I remember one time I was visiting Tandy headquarters in Ft. Worth and two of the top marketing managers asked me to take a walk with them. They wanted to show me something. We walked down the block to a small computer store. Sitting there was the first MacIntosh computer. It was amazing. We all looked at each other and I know they thinking "this isn't going to be good for Tandy". I honestly believe that the MacIntosh was one of the factors that convinced Tandy they couldn't compete in computers any longer.

Please respond with any comments. Thanks for listening!
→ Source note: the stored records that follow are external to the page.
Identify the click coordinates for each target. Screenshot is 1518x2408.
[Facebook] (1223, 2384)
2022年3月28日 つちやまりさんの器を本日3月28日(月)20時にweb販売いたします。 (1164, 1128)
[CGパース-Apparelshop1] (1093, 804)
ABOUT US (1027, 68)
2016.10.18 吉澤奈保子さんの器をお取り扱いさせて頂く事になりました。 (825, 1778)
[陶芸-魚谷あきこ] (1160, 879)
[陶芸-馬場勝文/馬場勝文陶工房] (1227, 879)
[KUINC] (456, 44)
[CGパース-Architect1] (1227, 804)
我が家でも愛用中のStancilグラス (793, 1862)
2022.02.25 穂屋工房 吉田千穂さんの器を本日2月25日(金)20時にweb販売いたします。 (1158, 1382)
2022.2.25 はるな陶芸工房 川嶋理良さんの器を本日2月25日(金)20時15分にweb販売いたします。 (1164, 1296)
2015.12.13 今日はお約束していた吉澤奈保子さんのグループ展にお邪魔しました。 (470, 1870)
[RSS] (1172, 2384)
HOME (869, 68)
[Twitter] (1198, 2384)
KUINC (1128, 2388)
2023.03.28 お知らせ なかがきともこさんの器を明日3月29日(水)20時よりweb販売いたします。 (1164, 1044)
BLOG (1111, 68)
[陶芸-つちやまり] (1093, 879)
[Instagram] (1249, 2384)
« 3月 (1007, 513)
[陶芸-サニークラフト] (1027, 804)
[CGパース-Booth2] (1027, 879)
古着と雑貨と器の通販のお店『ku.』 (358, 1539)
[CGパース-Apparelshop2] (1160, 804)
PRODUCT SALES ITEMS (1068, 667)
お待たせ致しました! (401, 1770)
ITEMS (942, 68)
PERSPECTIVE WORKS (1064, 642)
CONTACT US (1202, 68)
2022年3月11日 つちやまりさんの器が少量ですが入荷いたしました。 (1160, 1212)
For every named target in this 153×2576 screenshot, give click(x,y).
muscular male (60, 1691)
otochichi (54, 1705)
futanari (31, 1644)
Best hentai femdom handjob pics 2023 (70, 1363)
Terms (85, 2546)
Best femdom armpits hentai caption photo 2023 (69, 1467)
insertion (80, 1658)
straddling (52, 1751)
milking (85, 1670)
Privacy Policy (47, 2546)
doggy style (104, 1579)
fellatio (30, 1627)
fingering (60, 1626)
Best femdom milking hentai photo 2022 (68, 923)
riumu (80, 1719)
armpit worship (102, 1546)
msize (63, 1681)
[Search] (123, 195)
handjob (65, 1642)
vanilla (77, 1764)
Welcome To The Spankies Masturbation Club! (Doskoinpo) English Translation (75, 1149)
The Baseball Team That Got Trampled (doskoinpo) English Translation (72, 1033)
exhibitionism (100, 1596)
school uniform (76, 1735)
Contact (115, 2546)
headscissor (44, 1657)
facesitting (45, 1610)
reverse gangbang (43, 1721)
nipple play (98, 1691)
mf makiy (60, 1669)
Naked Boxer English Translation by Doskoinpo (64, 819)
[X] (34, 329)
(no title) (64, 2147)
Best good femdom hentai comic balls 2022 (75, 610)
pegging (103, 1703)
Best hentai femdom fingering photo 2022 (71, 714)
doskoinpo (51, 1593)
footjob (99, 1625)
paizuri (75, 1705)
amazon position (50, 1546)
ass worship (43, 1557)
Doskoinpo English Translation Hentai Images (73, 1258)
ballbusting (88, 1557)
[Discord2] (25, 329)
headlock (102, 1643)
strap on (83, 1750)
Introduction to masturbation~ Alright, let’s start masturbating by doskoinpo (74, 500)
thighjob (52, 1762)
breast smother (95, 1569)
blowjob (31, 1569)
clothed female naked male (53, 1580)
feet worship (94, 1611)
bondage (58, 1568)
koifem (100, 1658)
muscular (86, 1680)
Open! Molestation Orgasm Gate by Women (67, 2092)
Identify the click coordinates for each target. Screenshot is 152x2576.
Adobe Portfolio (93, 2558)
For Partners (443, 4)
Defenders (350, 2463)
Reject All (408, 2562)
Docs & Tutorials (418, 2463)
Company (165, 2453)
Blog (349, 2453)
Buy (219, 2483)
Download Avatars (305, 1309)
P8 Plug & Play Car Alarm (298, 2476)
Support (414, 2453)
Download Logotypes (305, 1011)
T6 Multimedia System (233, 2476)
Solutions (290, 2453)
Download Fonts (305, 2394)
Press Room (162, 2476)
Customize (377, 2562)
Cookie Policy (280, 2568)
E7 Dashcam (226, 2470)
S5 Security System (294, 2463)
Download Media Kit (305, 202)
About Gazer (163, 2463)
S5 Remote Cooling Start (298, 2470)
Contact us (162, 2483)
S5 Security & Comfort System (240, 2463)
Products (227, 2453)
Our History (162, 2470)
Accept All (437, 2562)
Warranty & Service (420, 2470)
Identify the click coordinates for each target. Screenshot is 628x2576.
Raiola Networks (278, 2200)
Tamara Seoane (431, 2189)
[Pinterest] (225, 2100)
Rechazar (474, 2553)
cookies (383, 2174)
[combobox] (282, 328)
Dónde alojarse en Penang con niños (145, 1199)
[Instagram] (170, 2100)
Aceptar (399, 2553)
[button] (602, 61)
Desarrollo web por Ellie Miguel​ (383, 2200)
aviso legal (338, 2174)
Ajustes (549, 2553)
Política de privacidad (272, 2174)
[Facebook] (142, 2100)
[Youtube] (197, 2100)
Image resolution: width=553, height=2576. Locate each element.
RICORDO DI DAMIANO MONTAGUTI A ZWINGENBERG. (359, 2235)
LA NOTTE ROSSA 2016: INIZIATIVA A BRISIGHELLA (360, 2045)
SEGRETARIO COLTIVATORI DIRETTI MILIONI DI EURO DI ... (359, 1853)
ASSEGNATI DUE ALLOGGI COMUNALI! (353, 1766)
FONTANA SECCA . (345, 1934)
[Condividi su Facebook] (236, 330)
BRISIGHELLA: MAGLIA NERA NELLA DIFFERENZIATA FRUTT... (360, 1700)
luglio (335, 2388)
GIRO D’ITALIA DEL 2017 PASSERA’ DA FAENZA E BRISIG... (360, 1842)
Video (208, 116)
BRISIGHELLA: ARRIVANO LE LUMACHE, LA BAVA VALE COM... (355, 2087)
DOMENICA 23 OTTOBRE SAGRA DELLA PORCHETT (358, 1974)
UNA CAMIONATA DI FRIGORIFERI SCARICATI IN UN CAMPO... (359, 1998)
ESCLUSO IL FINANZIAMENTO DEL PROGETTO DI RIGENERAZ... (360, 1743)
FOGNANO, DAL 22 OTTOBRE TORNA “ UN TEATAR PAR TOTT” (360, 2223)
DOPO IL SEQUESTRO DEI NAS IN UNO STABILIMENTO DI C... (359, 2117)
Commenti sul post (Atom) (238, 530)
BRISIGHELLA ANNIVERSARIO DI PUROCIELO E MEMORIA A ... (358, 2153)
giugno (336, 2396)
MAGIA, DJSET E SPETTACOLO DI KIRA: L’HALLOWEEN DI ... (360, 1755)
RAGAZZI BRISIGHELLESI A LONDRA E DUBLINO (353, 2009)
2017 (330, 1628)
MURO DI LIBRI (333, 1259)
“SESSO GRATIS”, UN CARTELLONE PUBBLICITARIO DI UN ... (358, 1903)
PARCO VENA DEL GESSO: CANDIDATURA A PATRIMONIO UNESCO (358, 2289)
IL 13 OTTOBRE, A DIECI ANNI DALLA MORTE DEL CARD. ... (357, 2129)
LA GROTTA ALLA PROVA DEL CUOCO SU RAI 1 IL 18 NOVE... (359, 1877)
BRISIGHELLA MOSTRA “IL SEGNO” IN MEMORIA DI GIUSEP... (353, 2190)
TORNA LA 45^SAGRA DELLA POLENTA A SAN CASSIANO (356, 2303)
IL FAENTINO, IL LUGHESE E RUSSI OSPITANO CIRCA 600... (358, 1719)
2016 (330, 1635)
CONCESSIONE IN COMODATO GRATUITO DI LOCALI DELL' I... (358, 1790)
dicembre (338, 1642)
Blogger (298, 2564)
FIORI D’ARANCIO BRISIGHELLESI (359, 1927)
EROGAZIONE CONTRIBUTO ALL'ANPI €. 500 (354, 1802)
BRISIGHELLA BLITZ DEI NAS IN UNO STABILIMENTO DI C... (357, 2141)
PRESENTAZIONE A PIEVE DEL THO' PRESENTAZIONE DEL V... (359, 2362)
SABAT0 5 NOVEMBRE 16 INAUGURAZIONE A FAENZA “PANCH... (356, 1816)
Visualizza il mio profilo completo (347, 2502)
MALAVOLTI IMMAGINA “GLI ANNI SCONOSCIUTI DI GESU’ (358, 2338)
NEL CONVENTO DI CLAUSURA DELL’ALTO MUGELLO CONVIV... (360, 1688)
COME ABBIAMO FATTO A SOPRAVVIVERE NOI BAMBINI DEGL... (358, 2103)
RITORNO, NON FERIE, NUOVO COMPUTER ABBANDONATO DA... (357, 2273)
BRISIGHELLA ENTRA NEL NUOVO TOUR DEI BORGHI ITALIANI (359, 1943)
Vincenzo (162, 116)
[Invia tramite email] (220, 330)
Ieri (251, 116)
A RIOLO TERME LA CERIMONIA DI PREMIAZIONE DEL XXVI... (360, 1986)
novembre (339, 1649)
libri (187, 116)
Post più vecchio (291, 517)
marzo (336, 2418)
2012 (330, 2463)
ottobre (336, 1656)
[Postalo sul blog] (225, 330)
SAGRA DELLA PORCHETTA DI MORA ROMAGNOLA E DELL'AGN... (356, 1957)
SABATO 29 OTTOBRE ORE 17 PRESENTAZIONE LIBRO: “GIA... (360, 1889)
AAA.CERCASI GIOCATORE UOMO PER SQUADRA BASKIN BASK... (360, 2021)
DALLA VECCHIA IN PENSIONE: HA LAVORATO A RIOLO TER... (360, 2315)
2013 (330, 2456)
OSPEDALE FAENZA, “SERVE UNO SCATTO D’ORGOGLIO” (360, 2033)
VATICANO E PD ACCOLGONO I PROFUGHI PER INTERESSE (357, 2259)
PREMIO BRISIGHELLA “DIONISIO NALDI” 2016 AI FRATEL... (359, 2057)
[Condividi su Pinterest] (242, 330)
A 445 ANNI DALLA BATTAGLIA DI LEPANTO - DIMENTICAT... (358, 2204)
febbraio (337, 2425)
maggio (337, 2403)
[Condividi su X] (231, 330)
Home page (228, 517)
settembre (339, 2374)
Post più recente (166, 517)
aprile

Ira Goldklang's site has a lot of Software Affair programs plus some new Orch-related programs contributed by Jon Bokelman. Check it out at:

http://www.trs-80.com
 
Yours was probably the first high-fidelity audio system for any computer. Only until the Commodore 64 and Amiga did computers have synthesizer-quality audio. I always wanted one of your units but never got one. I still have a Model I, 4 and 4P. Sometime I need to "fire up" my David Keil emulator and see how the sounds would have been like so long ago.
Rick Ethridge
 
Rick Ethridge said:
Yours was probably the first high-fidelity audio system for any computer. Only until the Commodore 64 and Amiga did computers have synthesizer-quality audio. I always wanted one of your units but never got one. I still have a Model I, 4 and 4P. Sometime I need to "fire up" my David Keil emulator and see how the sounds would have been like so long ago.
Rick Ethridge

Thanks for the comments, Rick. You can also play ORCH tunes on your PC using a couple of PC-based programs that Jon made. I think one is a Winamp plug-in. Check out some of the arrangements by Larry Alexander if you can find them -- he was awesome. Now he arranges on a PC using Cakewalk. He has a website with free MP3s at http://www.alexandermusic.com

I had a bunch of Tandy computers until about a year ago when I moved. I finally gave them all away. We had a lot of fun back then.
 
beggers,

Any idea where I can get a copy of the alien-in-the-outhouse thinggy today? That sounds twisted enough to fit my collection nicely. BTW, I used to have the Orch-90 for my CoCo, but never got a chance to play with it much.

--T
 
Terry Yager said:
beggers,

Any idea where I can get a copy of the alien-in-the-outhouse thinggy today? That sounds twisted enough to fit my collection nicely. BTW, I used to have the Orch-90 for my CoCo, but never got a chance to play with it much.

--T

Ira has it on his downloading page here:

http://www.trs-80.com/trs80-1o.htm

I don't have any way of running it anymore, so hopefully that's the original version.